What is expected:
Copy the records from the beginning through the line containing "Looking at the screenshot, I should (799, 33).", swapping "checkbox" for "check box" and keeping everything else the same.

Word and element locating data
****************
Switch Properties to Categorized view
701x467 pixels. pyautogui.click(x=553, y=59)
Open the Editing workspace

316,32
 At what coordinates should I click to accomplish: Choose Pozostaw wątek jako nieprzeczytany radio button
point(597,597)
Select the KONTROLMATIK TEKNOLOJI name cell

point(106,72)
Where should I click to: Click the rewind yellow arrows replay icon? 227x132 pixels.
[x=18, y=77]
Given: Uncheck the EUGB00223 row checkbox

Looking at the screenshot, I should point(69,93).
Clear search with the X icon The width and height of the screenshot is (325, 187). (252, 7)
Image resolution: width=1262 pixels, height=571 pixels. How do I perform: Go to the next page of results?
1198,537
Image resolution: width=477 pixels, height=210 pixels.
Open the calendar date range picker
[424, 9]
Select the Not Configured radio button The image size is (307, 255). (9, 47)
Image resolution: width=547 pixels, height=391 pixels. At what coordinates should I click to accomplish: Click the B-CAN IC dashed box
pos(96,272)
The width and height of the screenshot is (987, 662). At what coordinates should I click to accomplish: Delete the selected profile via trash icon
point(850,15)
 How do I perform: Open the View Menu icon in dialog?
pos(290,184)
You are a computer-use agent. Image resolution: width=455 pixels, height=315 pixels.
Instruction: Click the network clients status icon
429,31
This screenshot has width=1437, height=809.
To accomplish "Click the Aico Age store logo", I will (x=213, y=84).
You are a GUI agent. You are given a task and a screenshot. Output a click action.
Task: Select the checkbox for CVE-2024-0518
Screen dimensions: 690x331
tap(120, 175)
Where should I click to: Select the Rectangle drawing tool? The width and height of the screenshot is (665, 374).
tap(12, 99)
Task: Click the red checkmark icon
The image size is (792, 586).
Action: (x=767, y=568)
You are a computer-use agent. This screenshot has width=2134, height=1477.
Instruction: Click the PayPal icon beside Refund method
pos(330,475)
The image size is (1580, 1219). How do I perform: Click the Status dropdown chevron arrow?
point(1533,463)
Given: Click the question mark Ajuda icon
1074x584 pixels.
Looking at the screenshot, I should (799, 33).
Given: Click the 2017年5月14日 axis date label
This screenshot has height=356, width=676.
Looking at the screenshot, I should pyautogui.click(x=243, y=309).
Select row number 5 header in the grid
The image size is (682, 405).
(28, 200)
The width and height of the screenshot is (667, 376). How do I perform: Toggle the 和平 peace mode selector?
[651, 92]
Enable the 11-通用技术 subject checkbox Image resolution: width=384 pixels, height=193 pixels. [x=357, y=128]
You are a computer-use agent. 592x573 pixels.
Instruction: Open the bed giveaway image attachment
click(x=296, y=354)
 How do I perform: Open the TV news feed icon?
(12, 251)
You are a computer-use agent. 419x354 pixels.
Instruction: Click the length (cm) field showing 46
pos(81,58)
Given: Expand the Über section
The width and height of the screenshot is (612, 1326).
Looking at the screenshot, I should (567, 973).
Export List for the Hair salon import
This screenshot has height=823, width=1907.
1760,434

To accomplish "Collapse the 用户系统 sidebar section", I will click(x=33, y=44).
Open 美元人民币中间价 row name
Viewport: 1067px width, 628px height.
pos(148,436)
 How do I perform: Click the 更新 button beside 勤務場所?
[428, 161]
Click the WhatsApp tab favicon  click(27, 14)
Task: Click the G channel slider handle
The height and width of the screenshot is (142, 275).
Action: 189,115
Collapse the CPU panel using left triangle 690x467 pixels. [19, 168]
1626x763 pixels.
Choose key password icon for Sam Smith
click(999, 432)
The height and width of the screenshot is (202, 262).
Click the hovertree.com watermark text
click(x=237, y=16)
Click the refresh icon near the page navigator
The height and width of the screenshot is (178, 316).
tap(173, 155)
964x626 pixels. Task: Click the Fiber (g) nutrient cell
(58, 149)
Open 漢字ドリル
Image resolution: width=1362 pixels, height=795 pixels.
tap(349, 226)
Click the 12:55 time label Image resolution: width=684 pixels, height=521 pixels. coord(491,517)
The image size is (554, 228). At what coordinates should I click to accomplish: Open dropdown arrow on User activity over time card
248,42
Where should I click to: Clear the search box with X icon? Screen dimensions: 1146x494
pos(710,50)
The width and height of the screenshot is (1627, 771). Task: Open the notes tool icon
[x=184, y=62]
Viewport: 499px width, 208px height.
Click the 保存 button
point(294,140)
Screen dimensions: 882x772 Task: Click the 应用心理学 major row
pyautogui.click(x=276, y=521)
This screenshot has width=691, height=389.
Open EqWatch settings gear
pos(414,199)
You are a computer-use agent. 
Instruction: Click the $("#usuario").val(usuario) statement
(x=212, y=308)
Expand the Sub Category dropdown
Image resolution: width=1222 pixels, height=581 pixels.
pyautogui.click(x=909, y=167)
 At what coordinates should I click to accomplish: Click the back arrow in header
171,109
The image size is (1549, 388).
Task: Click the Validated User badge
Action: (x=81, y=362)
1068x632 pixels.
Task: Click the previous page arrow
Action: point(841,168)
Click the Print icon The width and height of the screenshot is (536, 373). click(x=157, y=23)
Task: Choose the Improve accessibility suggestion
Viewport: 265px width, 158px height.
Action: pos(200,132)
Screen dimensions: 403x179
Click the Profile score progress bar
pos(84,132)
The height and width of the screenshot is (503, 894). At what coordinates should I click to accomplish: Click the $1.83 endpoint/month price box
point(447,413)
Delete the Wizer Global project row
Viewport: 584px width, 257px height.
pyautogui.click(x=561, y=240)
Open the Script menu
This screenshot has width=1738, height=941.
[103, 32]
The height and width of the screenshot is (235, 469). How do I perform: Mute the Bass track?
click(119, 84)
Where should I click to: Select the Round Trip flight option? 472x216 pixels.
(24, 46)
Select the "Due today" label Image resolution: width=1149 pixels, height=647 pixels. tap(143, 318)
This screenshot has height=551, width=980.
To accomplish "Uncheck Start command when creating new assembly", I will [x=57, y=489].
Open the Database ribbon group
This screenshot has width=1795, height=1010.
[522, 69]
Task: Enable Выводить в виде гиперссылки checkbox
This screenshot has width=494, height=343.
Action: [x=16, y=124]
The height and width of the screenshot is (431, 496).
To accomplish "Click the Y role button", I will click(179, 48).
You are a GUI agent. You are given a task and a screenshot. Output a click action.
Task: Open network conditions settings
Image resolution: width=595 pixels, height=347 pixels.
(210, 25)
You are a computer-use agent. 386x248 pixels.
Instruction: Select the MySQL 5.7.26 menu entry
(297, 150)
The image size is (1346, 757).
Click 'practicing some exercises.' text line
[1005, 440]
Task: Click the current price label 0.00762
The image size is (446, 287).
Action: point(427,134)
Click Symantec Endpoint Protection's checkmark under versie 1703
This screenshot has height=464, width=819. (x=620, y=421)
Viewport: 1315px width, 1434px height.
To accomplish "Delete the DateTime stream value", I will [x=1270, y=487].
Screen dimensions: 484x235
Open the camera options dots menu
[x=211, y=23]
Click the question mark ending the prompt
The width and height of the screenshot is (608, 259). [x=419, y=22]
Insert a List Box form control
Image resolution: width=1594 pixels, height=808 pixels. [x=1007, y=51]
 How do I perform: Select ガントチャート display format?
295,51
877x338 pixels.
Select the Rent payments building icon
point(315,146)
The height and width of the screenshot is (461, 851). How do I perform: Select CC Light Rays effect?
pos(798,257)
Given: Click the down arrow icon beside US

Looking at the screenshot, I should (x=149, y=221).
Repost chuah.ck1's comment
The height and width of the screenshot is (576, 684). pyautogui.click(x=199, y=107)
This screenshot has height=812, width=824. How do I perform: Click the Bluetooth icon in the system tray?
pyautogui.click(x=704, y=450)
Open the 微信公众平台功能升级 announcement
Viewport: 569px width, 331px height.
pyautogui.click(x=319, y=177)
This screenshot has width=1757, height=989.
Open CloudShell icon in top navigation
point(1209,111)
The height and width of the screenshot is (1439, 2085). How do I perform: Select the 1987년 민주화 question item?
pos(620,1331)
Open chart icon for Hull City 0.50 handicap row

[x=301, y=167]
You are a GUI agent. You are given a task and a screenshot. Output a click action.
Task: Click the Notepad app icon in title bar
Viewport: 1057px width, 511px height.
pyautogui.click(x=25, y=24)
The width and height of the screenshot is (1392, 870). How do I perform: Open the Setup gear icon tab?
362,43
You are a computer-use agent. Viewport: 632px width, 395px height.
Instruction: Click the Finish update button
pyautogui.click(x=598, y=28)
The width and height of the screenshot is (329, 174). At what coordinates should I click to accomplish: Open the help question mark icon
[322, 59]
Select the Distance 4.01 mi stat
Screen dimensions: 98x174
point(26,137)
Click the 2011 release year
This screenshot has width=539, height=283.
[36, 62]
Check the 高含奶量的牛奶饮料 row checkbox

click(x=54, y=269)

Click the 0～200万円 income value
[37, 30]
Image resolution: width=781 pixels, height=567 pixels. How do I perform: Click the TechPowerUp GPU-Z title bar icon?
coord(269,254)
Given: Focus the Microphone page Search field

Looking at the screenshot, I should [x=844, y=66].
****************
Exercise solution:
Switch Properties to Categorized view
701x467 pixels. pyautogui.click(x=553, y=59)
Open the Editing workspace

316,32
 At what coordinates should I click to accomplish: Choose Pozostaw wątek jako nieprzeczytany radio button
point(597,597)
Select the KONTROLMATIK TEKNOLOJI name cell

point(106,72)
Where should I click to: Click the rewind yellow arrows replay icon? 227x132 pixels.
[x=18, y=77]
Given: Uncheck the EUGB00223 row check box

Looking at the screenshot, I should point(69,93).
Clear search with the X icon The width and height of the screenshot is (325, 187). (252, 7)
Image resolution: width=1262 pixels, height=571 pixels. How do I perform: Go to the next page of results?
1198,537
Image resolution: width=477 pixels, height=210 pixels.
Open the calendar date range picker
[424, 9]
Select the Not Configured radio button The image size is (307, 255). (9, 47)
Image resolution: width=547 pixels, height=391 pixels. At what coordinates should I click to accomplish: Click the B-CAN IC dashed box
pos(96,272)
The width and height of the screenshot is (987, 662). At what coordinates should I click to accomplish: Delete the selected profile via trash icon
point(850,15)
 How do I perform: Open the View Menu icon in dialog?
pos(290,184)
You are a computer-use agent. Image resolution: width=455 pixels, height=315 pixels.
Instruction: Click the network clients status icon
429,31
This screenshot has width=1437, height=809.
To accomplish "Click the Aico Age store logo", I will (x=213, y=84).
You are a GUI agent. You are given a task and a screenshot. Output a click action.
Task: Select the check box for CVE-2024-0518
Screen dimensions: 690x331
tap(120, 175)
Where should I click to: Select the Rectangle drawing tool? The width and height of the screenshot is (665, 374).
tap(12, 99)
Task: Click the red checkmark icon
The image size is (792, 586).
Action: (x=767, y=568)
You are a computer-use agent. This screenshot has width=2134, height=1477.
Instruction: Click the PayPal icon beside Refund method
pos(330,475)
The image size is (1580, 1219). How do I perform: Click the Status dropdown chevron arrow?
point(1533,463)
Given: Click the question mark Ajuda icon
1074x584 pixels.
Looking at the screenshot, I should (799, 33).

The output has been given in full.